[[ Excerpt, beginning ]]
Sen. Rob Stafsholt (R-New Richmond), one of the senate bill’s authors, told the Wisconsin Examiner he believes having a specific goal lets everyone on either side of the issue know where they stand.
“I think part of my concern is this is such a long-time, contentious issue in the state of Wisconsin, I think having a population goal for a species in Wisconsin that we don’t have large, large numbers of, makes sense,” Stafsholt says. “It allows both sides to know where we’re going. The folks that want to have a harvest, they have a goal that we’re trying to get it down to. At the same time, the pro-wolf side can say, they can’t go below this population goal. When you’re dealing with an animal that gets listed and delisted back and forth, having consistency in what the target is, I think it’s important for both sides to have a target.”
A former member of the Wisconsin Bear Hunters Association’s board of directors — which participated in the committee that helped draft the plan — Stafsholt says he doesn’t think the DNR fully listened to the interest groups it invited to participate.
“The DNR consulted with the stakeholders, let them speak their position, as we do on any issue in the Capitol, but there’s no requirement for the DNR to include what they said in the plan,” he says. “Were those groups allowed to give their opinion? Absolutely they were, but there’s no requirement they include their opinion.”
Stafsholt’s bill doesn’t state what number the DNR should choose when setting the population goal, only that it must set a goal — a detail he says got some pushback from other Republicans in the Legislature. But, he says he doesn’t think it’s the Legislature’s place to micromanage the agency in that way.
“Requiring a plan, trusting the agency to use science, there’s a scientific carrying capacity and social carrying capacity and I think that number needs to be decided by the agency,” he says. “I had colleagues that wanted me to put that number in there. The Legislature can require a number but setting the number is up to the agency.”
But conservation interest groups say it’s strange for the Legislature to come over the top after the committee process already involved input from a wide array of views. Conservationists also argue that going without a specific number allows more flexibility in various areas of the state.
“It seems like an odd way for the Legislature to try to regulate the wolf population, going around the process of using an extensive stakeholder committee that developed a rough plan with the DNR,” Wydeven says. “The current plan has better features by focusing control over smaller areas … having that flexibility was important but you didn’t have to drastically decrease the wolf population. The DNR demonstrated then that having more flexible management was good so you could focus on the wolves in the areas causing problems.”
Wydeven says the last 20 years have shown that Wisconsin’s landscape can handle a lot more wolves than 350. In areas in which wolves are causing a lot of problems, the draft plan allows for more culling, while letting wolves in other parts of the state thrive. Plus, he says the increasing wolf population has had other ecological benefits, including a reduction in the spread of chronic wasting disease among the state’s deer and less overgrazing on tree saplings.
“If we need to control wolves we should control them in the areas they’re causing problems,” he says. “The plan points out two areas of the state that have the most intense depredation. At the same time it allows the areas where wolves aren’t causing problems to maintain more natural population levels.”
A DNR spokesperson declined to comment, saying the agency can’t discuss pending legislation outside of the formal committee process. Both the Assembly and Senate versions of the bill have been referred to their relevant committees.
The Natural Resources Board, which sets policy for the DNR, is expected to vote on the draft plan in October.
[[ Excerpt, end ]]
> [Activity A] Copy the stretch of the article on Wisconsin's wolf plan from "A former member" through "in that way.".
> [Activity B] Decide whether each statement agrees with the article on Wisconsin's wolf plan, answering yes or no and quoting the words of the article that settle it: (i) Stafsholt's bill names the number the DNR must set as the wolf population goal. (ii) Stafsholt once sat on the board of directors of the Wisconsin Bear Hunters Association. (iii) The Natural Resources Board is expected to vote on the draft plan in October.
[[ Record excerpts, beginning ]]
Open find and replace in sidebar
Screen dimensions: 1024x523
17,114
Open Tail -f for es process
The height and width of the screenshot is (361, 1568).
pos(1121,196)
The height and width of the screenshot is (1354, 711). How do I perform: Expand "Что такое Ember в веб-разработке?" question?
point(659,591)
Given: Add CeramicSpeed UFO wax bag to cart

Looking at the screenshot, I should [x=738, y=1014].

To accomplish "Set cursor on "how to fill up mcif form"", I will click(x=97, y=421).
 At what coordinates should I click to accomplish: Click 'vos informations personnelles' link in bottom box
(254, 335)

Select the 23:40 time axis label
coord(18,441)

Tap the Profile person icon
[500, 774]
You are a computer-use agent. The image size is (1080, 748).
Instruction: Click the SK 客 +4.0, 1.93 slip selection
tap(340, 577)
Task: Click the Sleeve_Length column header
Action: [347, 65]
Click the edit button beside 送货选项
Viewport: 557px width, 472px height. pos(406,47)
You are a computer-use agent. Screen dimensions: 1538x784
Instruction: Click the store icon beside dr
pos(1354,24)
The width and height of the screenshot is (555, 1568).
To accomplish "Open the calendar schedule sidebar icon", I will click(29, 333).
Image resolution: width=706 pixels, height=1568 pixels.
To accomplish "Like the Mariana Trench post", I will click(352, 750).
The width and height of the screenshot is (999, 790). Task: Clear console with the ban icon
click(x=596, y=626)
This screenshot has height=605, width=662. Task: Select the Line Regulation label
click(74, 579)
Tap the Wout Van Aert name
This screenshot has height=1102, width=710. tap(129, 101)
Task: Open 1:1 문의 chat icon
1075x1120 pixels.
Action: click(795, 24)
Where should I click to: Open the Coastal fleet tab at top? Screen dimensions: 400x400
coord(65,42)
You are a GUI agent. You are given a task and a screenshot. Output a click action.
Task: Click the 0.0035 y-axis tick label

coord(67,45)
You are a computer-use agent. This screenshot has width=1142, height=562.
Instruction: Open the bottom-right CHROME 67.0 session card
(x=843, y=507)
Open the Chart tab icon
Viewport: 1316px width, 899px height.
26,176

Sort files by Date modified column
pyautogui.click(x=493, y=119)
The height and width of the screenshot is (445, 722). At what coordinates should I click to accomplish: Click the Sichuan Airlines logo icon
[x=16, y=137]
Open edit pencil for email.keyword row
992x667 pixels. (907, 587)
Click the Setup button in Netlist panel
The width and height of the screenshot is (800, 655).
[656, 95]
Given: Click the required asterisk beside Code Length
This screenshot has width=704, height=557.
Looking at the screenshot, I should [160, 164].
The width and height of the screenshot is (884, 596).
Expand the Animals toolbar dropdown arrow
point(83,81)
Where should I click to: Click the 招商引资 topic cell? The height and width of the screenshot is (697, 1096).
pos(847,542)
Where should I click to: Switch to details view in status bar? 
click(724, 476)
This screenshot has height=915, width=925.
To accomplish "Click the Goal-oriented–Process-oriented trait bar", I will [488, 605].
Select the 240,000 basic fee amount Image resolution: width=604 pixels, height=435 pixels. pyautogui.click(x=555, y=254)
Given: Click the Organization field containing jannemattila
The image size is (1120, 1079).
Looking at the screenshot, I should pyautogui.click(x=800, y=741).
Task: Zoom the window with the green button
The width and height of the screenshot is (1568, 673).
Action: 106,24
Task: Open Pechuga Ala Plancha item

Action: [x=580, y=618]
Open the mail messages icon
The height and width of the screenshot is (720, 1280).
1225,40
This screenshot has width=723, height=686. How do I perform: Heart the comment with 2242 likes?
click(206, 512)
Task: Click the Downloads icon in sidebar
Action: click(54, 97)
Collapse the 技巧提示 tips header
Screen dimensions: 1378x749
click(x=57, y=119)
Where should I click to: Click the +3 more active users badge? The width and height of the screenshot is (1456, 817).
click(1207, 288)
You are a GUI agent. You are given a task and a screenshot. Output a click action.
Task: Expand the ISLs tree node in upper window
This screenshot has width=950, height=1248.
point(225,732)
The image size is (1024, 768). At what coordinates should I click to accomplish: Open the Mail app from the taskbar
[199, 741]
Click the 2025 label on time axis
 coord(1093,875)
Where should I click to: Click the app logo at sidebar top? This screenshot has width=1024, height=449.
[[ Record excerpts, end ]]
> [Response A]
A former member of the Wisconsin Bear Hunters Association’s board of directors — which participated in the committee that helped draft the plan — Stafsholt says he doesn’t think the DNR fully listened to the interest groups it invited to participate.
“The DNR consulted with the stakeholders, let them speak their position, as we do on any issue in the Capitol, but there’s no requirement for the DNR to include what they said in the plan,” he says. “Were those groups allowed to give their opinion? Absolutely they were, but there’s no requirement they include their opinion.”
Stafsholt’s bill doesn’t state what number the DNR should choose when setting the population goal, only that it must set a goal — a detail he says got some pushback from other Republicans in the Legislature. But, he says he doesn’t think it’s the Legislature’s place to micromanage the agency in that way.

> [Response B]
(i) No: "Stafsholt’s bill doesn’t state what number the DNR should choose when setting the population goal, only that it must set a goal"
(ii) Yes: "A former member of the Wisconsin Bear Hunters Association’s board of directors"
(iii) Yes: "is expected to vote on the draft plan in October"